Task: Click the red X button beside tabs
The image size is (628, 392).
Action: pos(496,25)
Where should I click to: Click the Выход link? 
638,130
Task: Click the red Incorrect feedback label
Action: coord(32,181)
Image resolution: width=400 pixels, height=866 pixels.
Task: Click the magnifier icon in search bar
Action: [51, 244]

» YOUR INSTRUCTIONS: Please restate the records in full, word for word.

» SOLUTION TO THE EXERCISE:
Task: Click the red X button beside tabs
The image size is (628, 392).
Action: pos(496,25)
Where should I click to: Click the Выход link? 
638,130
Task: Click the red Incorrect feedback label
Action: coord(32,181)
Image resolution: width=400 pixels, height=866 pixels.
Task: Click the magnifier icon in search bar
Action: [51, 244]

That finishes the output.